Fair Credit Reporting Act of 1970 (FCRA), Pub. L. No. 91-508, tit. 6, §601, 84 Stat. 1128, codified as amended, 15 U.S.C. §1681-1681x (Oct. 26, 1970) (full-text).
The FCRA was enacted on October 26, 1970, and became effective on April 25, 1971. The FCRA is a part of a group of acts contained in the Federal Consumer Credit Protection Act such as the Truth in Lending Act of 1968 and the Fair Debt Collection Practices Act. Congress substantively amended FCRA when it passed the Consumer Credit Reporting Reform Act of 1996 and the Fair and Accurate Credit Transactions Act of 2003 (FACT Act).
The FCRA was passed in 1970 in response to a pattern of abuse and misinformation by the consumer reporting industry. In addition to highly inaccurate reports, Congress was concerned that data brokers were reporting conclusions about consumers' "lifestyle," including assessments about marital status.
The Act opens with the following findings:
|“|| The Congress makes the following findings:
The purpose of the FCRA is “to require that consumer reporting agencies adopt reasonable procedures for meeting the needs of commerce for consumer credit, personnel, insurance, and other information in a manner which is fair and equitable to the consumer, with regard to the confidentiality, accuracy, relevancy, and proper utilization of such information.” The FCRA applies to the files maintained by “consumer reporting agencies,” a term broadly defined to include anyone in the business of furnishing reports on the credit worthiness of consumers to third parties. Consumer credit reports generally include information about a consumer’s “credit worthiness, credit standing, credit capacity, character, general reputation, personal characteristics, or mode of living.” This information is gathered and sold to creditors, employers, landlords and other businesses.
Consumer rights and credit reporting agency responsibilities Edit
“[A] major purpose of the Act is the privacy of a consumer’s credit-related data.” The Act sets forth rights for individuals and responsibilities for consumer reporting agencies in connection with the preparation and dissemination of personal information in a consumer report. Under the FCRA consumer reporting agencies are prohibited from disclosing consumer reports to anyone who does not have a permissible purpose.
The FCRA covers information gathered by consumer reporting agencies on consumers to evaluate qualifications for credit, employment, insurance, and other transactions; covered information may include identifying (name, address, employer and former address and employer), credit (transactions, etc.), and public record information as well as information on entities seeking credit reports on the consumer.
The Act ensures that “reasonable procedures” are employed (including making reasonable efforts to verify the identity of each new prospective user of consumer report information and the uses certified by each prospective user prior to furnishing such user a consumer report) to ensure that consumer reports are supplied only to those with a permissible purpose, and for correcting information in a consumer’s report that may be incorrect or the result of fraud. Permissible purposes include decisions involving credit, insurance, or employment. A consumer reporting agency is also permitted to provide reports to persons having “a legitimate business need” for the information in connection with a consumer-oriented transaction.
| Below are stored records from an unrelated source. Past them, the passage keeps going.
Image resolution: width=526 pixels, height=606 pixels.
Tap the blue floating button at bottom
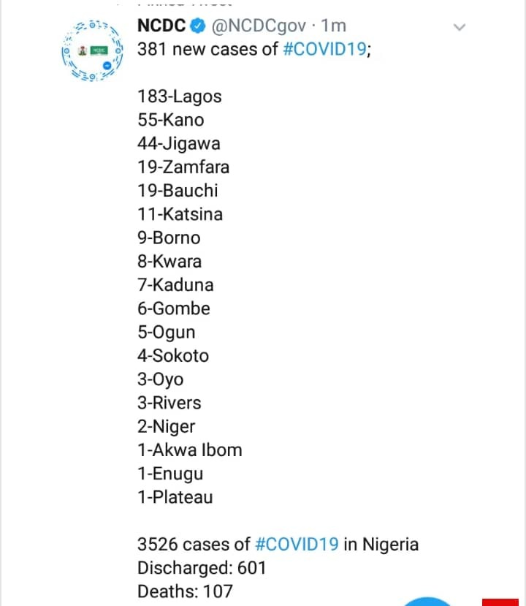(x=428, y=601)
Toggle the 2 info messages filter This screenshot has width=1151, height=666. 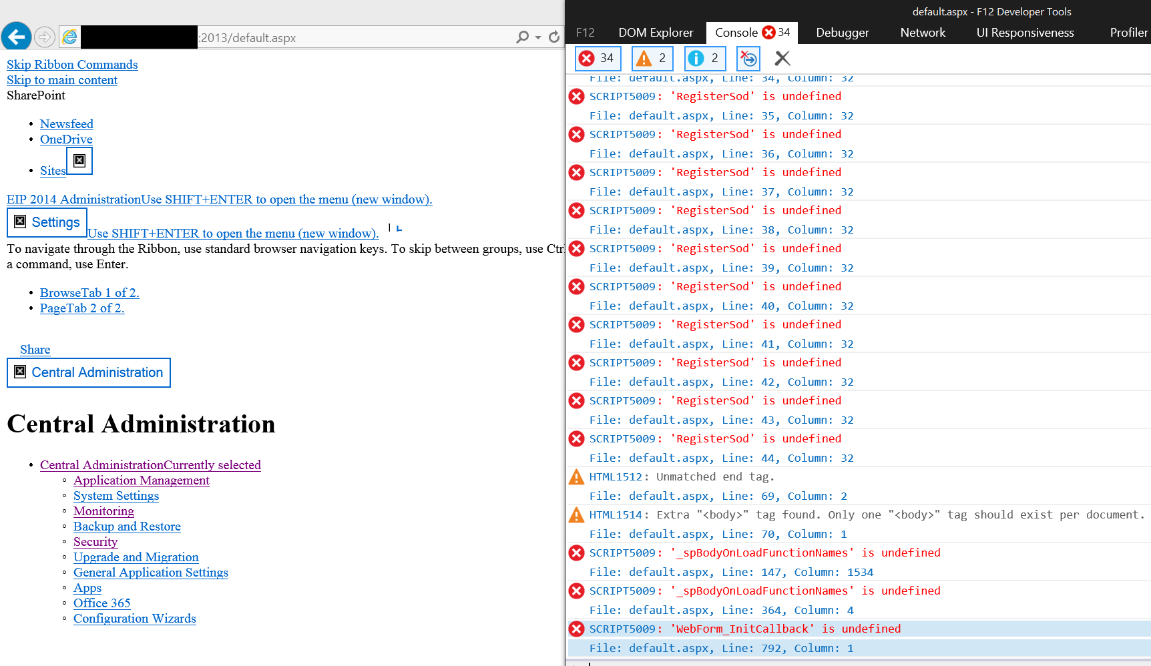point(704,59)
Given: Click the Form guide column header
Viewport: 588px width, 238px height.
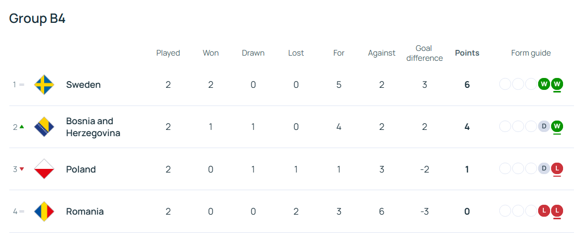Looking at the screenshot, I should [531, 53].
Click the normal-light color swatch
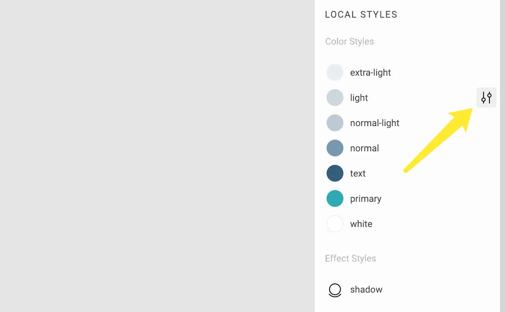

A limited amount of identifying information from a credit bureau’s file on a consumer (i.e., “header information” — name, address, employment and previous address) may be disclosed upon request. No notice is required. Consumer credit reports and any other information in a consumer’s file can be disclosed pursuant to a court order or grand jury subpoena; or in connection with the application for a license or for determining eligibility for a government benefit or license.
The Federal Trade Commission enforces the FCRA. A violation under the FCRA is deemed to be an unfair or deceptive act or practice in violation of Section 5(a) of the FTC Act. When the FTC has reason to believe that any person has used or is using unfair or deceptive practices in or affecting commerce, it may issue a complaint against such person in an administrative proceeding, if it believes such a proceeding to be in the public interest.
There are various penalties for violating the FCRA, the applicability of a particular provision depends on such factors as who brings the action and the degree of the violator’s noncompliance. For example, the Act imposes liability for both willful noncompliance and negligent noncompliance. The monetary penalties include actual damages sustained by a consumer, plus costs and attorney's fees.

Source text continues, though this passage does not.